Cybersecurity is becoming an increasing concern for businesses, individuals, and even governments. The average cost of a data breach is now $3.86 million, and with more of our personal lives being tied up in a digital format, the stakes for any cyber threat are incrementally growing higher.
Many consumers dream of a future where they have some one-size-fits-all form of high-tech protection, like a magic firewall that blocks all manner of attacks, or an antivirus program so robust nothing can get by it. But while we’re certainly going to spend more time improving these specific forms of defense, the future of cybersecurity is going to depend more on human beings.
Training Better Cybersecurity Experts
There are two sides to this story. The first exists on a professional level; we need to have better education for cyber security and more well-rounded experts in the field. These are the people who will design the tech products we use on a daily basis, and the ones proactively monitoring for potential weak points and threats.
We need better human experts for several reasons:
- Products will always have bugs and exploits. The most brilliant team of developers working in concert will still create products and devices that feature bugs, or possible exploits. For example, even some of the best navigation systems can be vulnerable to interference (unless they’re specifically protected against it). Even if there’s no current working knowledge to identify an exploit, a future point of entry may arise due to new features, new integrations, or new knowledge. Well-rounded cybersecurity experts, who are flexible enough to anticipate unique attacks like these, will be able to respond on the fly, and consistently update their work.
- Attacks come when and where you least expect them. The most obvious attacks are easy to prevent. The ones that are most devastating are the ones you never see coming. Experts who focus exclusively on creating better-automated defenses are only going to think about straightforward attacks; it takes more creativity and ingenuity to devise solutions that protect you from your less commonly recognized vulnerabilities.
- Innovation only comes through diverse interactions. The best ideas arise as a result of diverse interactions; sometimes that means getting multiple creative people to work together. Sometimes that means relying on data from many unique sources. In any case, hiring a staff of experts with experience in multiple fields, and allowing them to engage with each other, is the best way to come up with more innovative digital protections.
Turning Everyone Into a Cybersecurity Expert
On another level, we also have to consider increasing the knowledge and experience of every individual using a technological tool, whether it’s a smartphone or an eBay account. After all, it doesn’t matter how robust your firewall is if you’re still duped into giving out your personal password over the phone to someone who sounds trustworthy.

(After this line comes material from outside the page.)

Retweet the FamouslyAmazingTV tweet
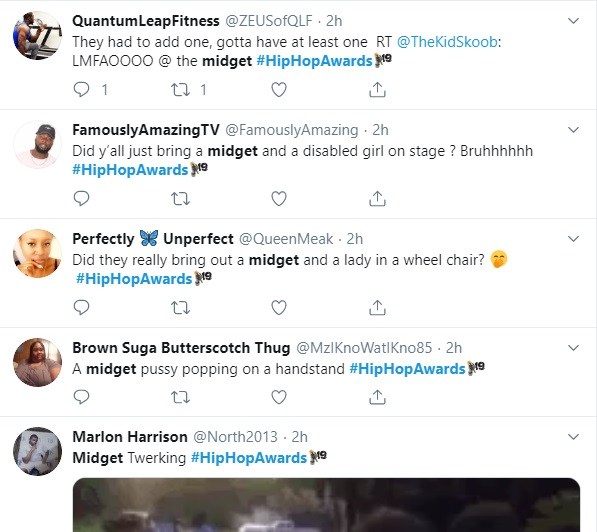pyautogui.click(x=180, y=198)
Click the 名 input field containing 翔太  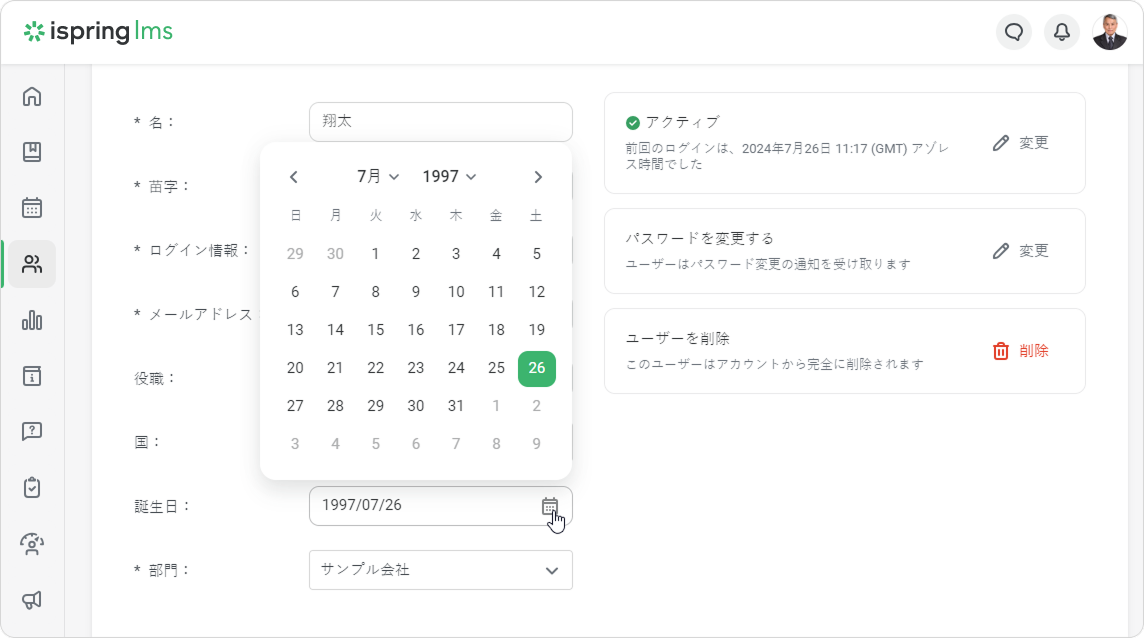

The responsibility partially falls on individuals. People need to take more responsibility for educating themselves on the latest types of attacks, and how to protect themselves from being exploited. There are many resources that provide a comprehensive list of online threats, but you still have to go out of your way to learn about them—and engage the best practices that can protect you from being taken advantage of by them.
The responsibility also partially falls on developers. If you’re creating an app or device that many people will use, you almost have to assume that they’re going to use it in the least secure possible way by default. It’s on you to force them into better security habits, such as mandating that your passwords have a specific length, or forcing your users to change their passwords every six months.
No matter what, we’ll never be able to have a population sufficiently educated to prevent the majority of cyber attacks, but every step toward greater knowledge (or at least more awareness of best practices) is a step in the right direction.
The Role of Technology
Does this mean we can stop thinking about high-tech defensive measures, like firewalls or antivirus software? Of course not. Without these tools, even the most educated cybersecurity expert may be unable to do much against an attack. The idea isn’t to limit our development of better software and more impregnable products, but to make sure those products are being used intelligently by flexible, trained people—and not just mindlessly wielded by someone who doesn’t understand the basics of cybersecurity.
If you’re interested in learning more about cyber threats, whether it’s as an individual looking to keep yourself safe or as a professional developer, there are many ways to get started. You can study up on best practices with a basic online search, learn about the different types of malware that exist, and start taking classes on the nature of cyber defense.